[Items from a dataset]
========================

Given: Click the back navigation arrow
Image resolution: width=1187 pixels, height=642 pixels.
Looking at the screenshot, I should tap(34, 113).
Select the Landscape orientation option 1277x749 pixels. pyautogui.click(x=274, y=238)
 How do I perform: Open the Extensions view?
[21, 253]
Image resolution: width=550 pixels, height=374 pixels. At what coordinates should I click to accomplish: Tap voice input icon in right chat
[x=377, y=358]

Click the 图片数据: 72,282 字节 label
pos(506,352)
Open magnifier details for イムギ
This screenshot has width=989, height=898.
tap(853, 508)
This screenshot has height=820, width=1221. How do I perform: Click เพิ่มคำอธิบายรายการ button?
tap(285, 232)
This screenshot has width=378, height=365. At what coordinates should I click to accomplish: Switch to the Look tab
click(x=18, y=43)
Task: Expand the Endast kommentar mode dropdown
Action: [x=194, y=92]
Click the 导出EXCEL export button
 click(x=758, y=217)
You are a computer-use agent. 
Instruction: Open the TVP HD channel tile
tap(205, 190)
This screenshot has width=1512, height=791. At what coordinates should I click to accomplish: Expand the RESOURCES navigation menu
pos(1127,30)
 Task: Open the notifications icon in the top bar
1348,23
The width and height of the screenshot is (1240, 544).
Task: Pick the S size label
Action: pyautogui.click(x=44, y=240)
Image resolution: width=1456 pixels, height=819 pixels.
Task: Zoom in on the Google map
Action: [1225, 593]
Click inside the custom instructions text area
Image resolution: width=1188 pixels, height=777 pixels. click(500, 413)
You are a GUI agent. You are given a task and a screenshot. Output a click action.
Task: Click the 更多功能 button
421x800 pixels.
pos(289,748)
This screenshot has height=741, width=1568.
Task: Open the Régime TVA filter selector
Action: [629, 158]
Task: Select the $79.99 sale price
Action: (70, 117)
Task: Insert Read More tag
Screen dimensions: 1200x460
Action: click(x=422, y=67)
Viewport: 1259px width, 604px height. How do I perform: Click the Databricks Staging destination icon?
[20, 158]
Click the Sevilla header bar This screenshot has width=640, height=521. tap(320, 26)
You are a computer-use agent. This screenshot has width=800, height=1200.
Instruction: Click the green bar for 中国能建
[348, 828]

========================

Reproduce the data verbatim, starting at its first line and ending with the line containing "pos(506,352)".

** Task output **
Given: Click the back navigation arrow
Image resolution: width=1187 pixels, height=642 pixels.
Looking at the screenshot, I should tap(34, 113).
Select the Landscape orientation option 1277x749 pixels. pyautogui.click(x=274, y=238)
 How do I perform: Open the Extensions view?
[21, 253]
Image resolution: width=550 pixels, height=374 pixels. At what coordinates should I click to accomplish: Tap voice input icon in right chat
[x=377, y=358]

Click the 图片数据: 72,282 字节 label
pos(506,352)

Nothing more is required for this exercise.